## Written problem
Report how many lines in the entries contain the word "Expand". Give only the number.

* Begin *

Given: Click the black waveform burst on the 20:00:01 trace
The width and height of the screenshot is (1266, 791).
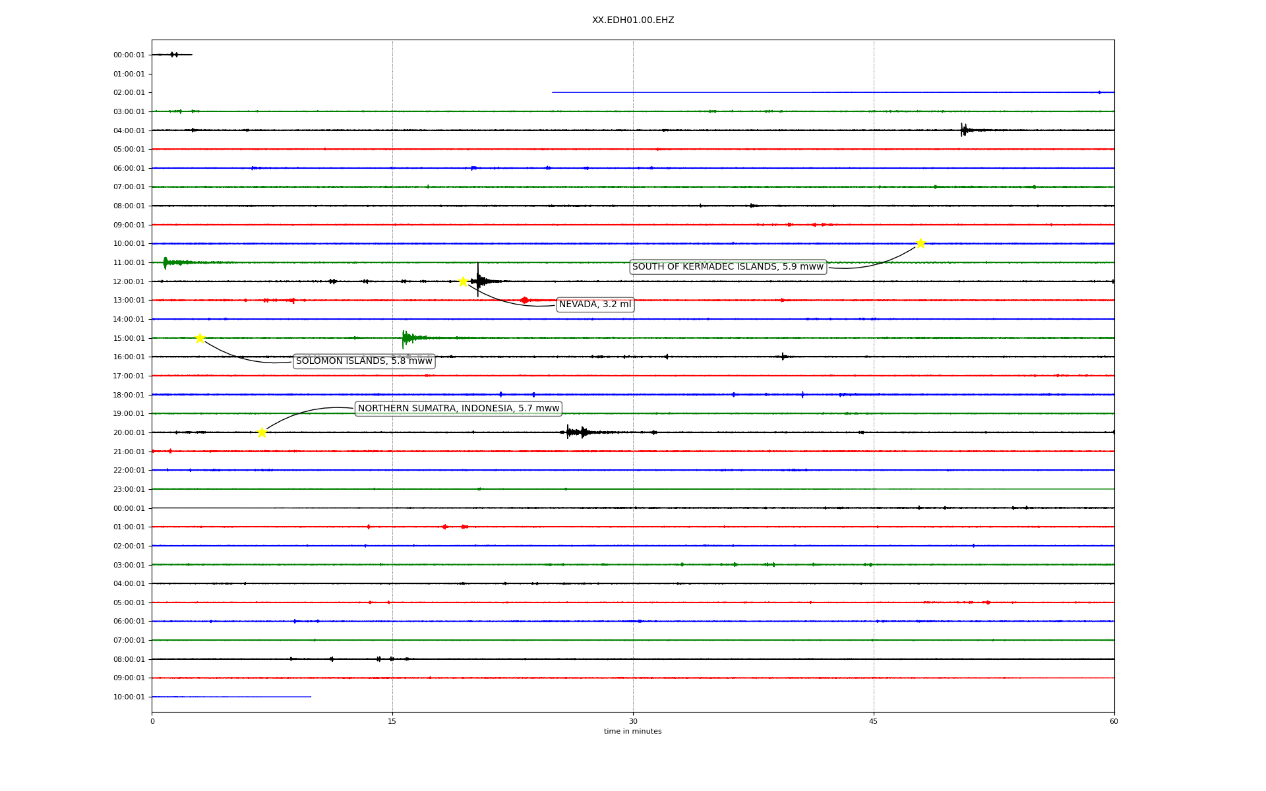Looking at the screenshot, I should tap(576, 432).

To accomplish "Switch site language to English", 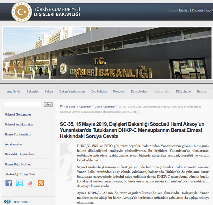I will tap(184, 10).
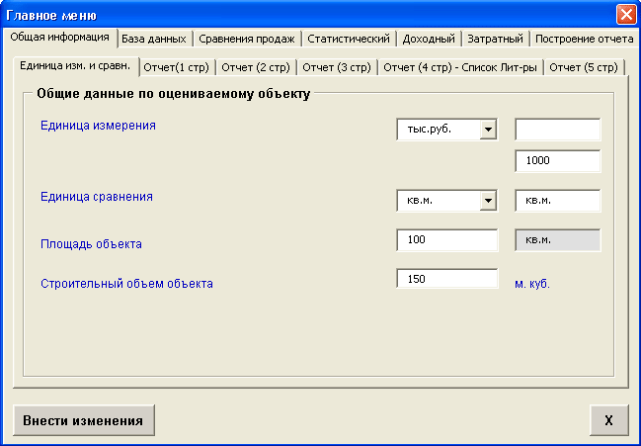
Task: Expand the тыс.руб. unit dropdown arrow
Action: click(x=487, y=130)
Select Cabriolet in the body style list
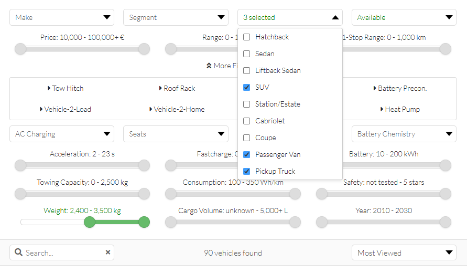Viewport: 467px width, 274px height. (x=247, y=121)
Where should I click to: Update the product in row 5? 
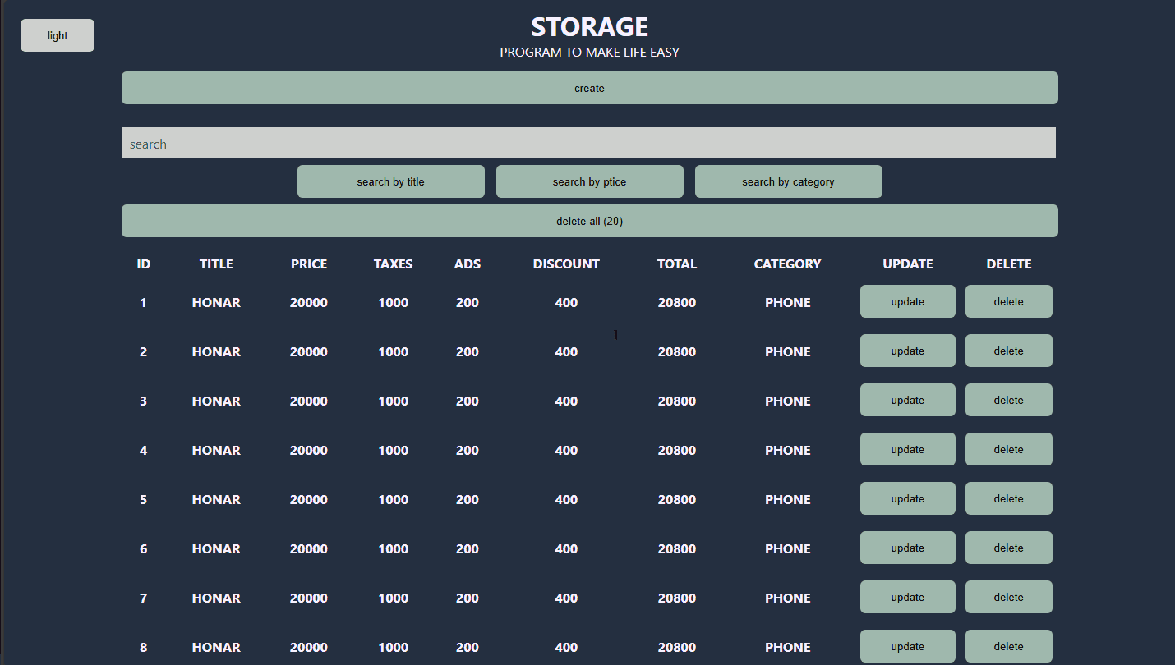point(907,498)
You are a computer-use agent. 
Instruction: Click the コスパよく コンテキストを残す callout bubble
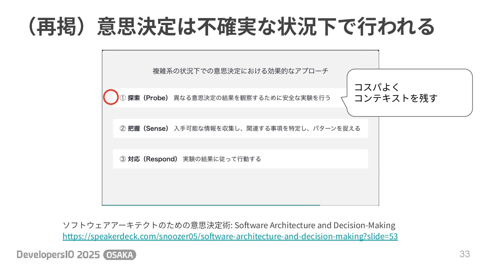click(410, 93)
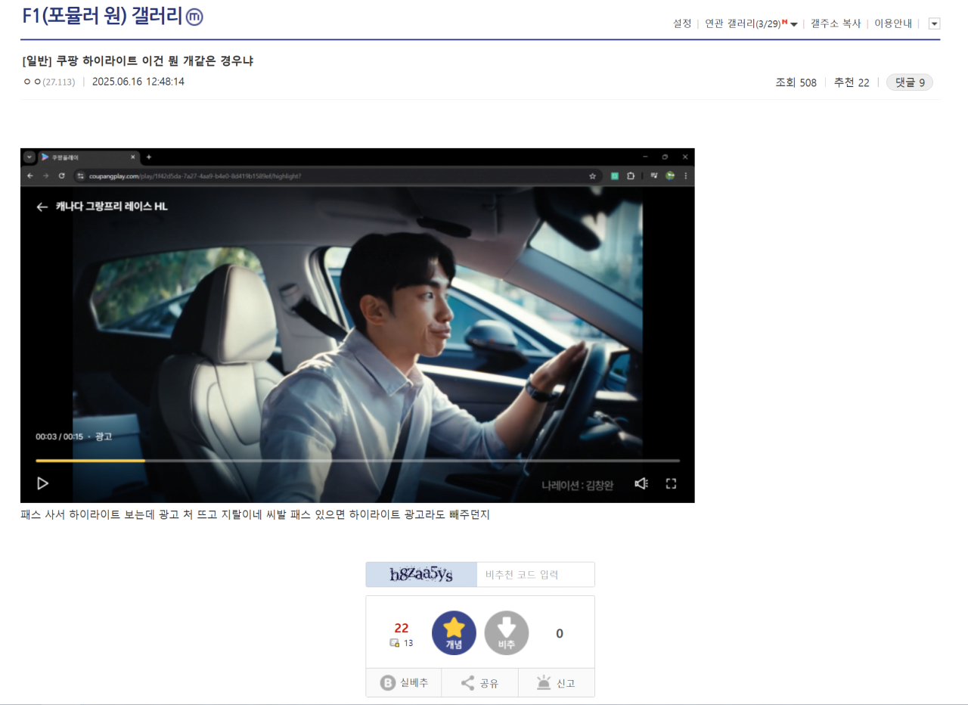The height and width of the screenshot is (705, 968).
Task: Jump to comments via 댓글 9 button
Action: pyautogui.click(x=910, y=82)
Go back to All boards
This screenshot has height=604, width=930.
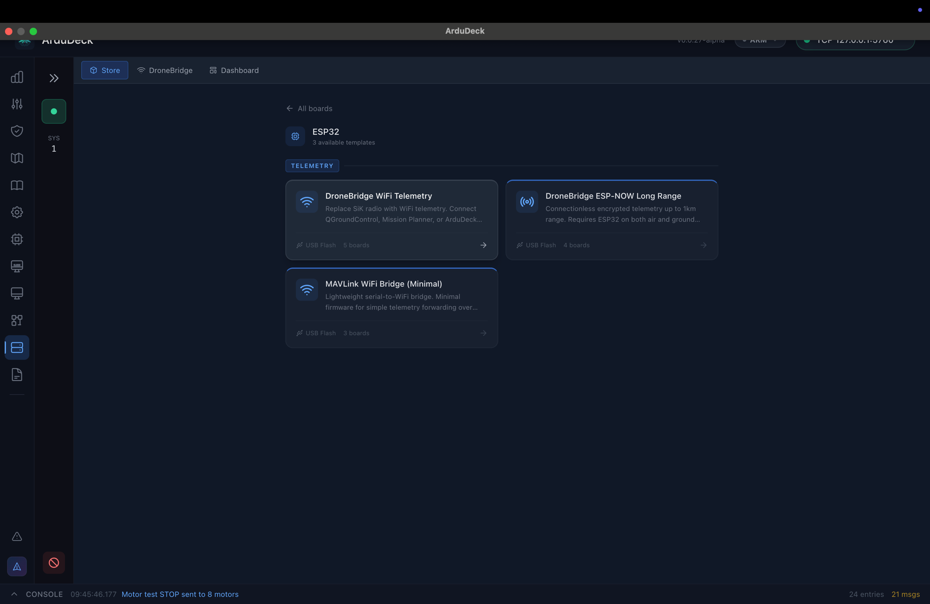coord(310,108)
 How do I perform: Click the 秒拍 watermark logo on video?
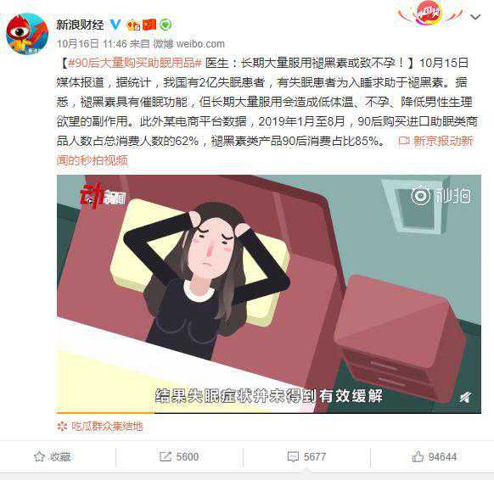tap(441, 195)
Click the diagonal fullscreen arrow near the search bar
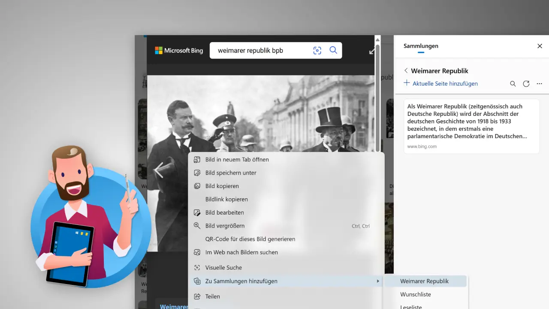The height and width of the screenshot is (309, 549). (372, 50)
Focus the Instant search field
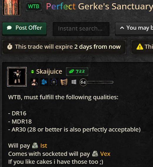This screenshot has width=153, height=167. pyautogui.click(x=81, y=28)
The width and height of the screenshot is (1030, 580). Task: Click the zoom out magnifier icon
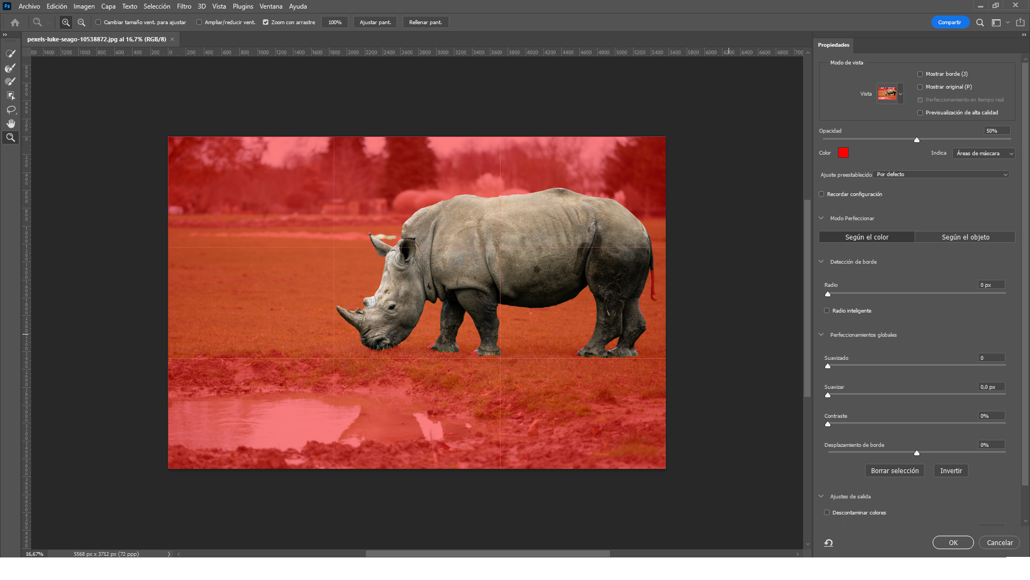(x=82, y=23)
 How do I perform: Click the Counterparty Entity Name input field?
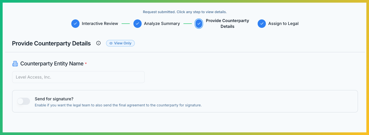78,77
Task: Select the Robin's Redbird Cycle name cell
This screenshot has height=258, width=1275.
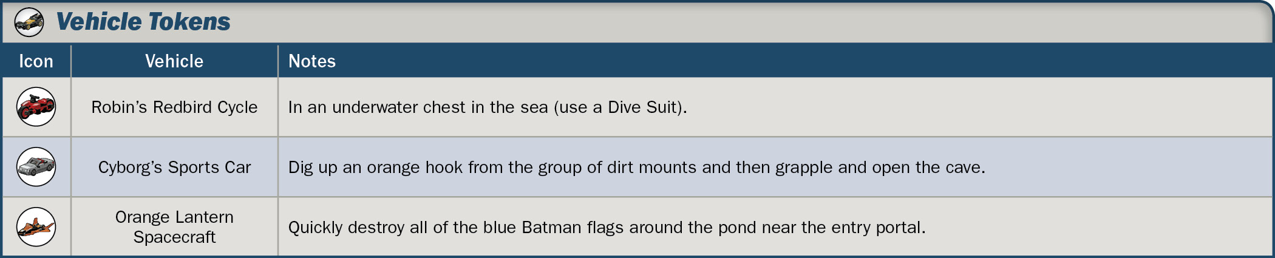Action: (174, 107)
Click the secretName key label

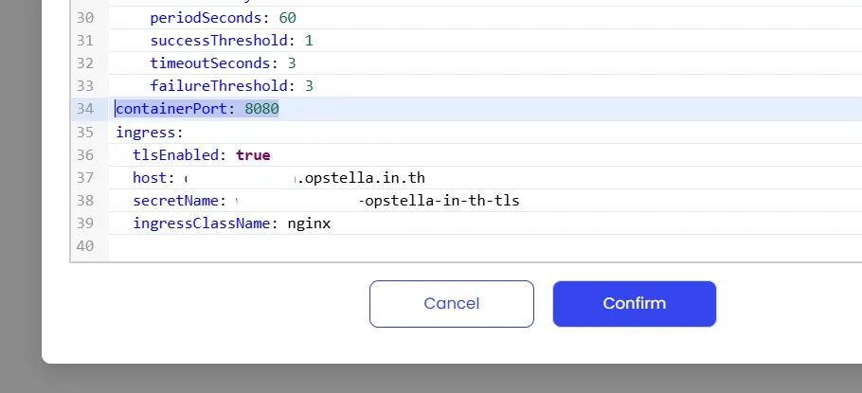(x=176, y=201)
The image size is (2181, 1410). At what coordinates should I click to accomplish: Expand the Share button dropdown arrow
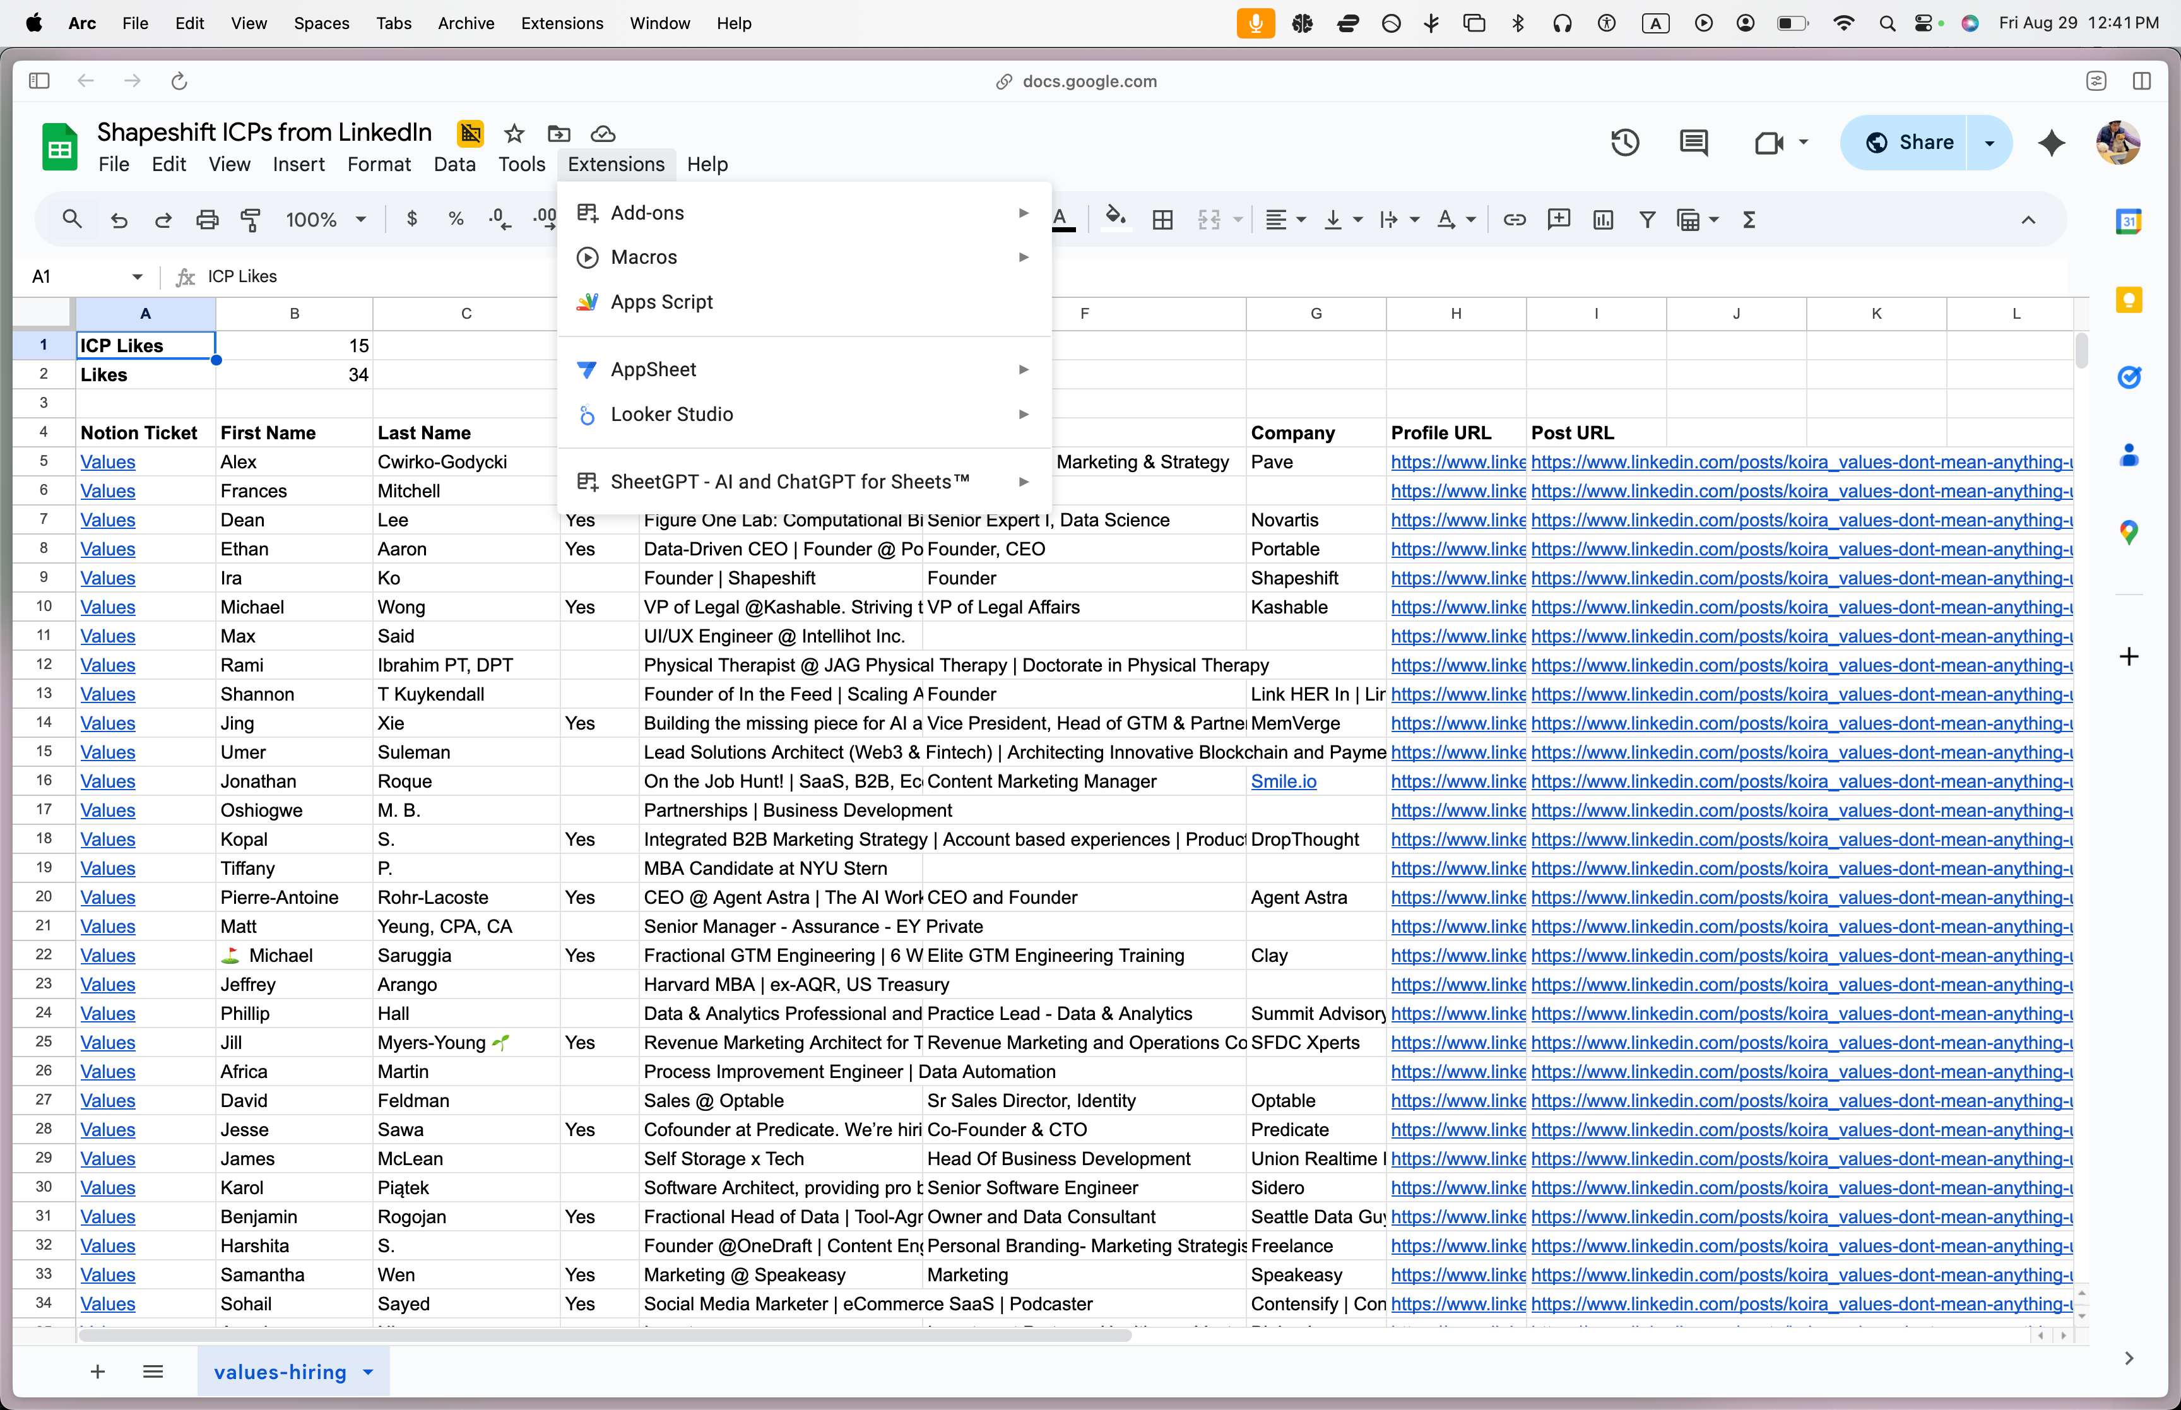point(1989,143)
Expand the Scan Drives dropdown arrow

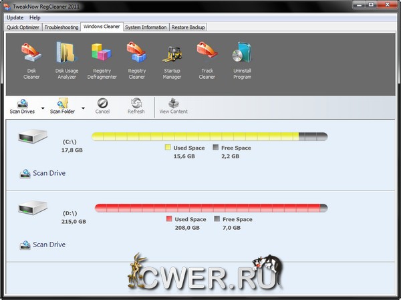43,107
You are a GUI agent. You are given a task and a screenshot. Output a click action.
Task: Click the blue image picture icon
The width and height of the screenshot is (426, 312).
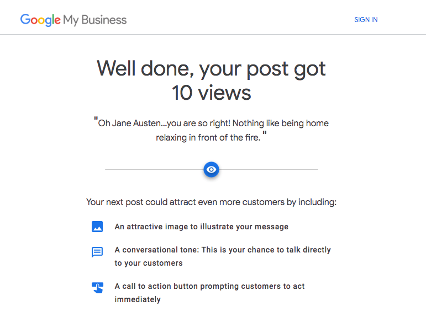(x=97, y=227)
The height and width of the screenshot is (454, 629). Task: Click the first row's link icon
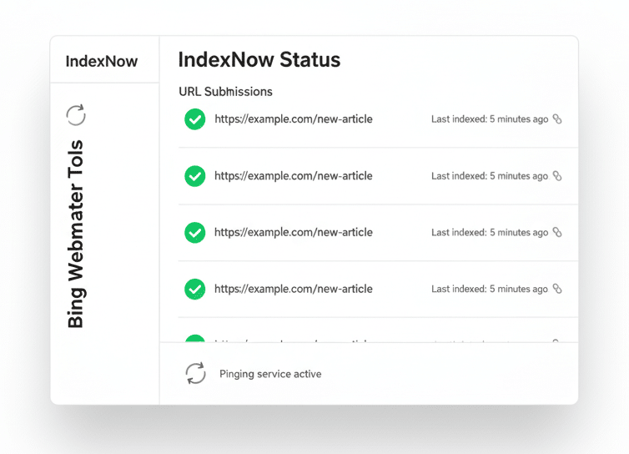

* End *

## Solution for this problem
3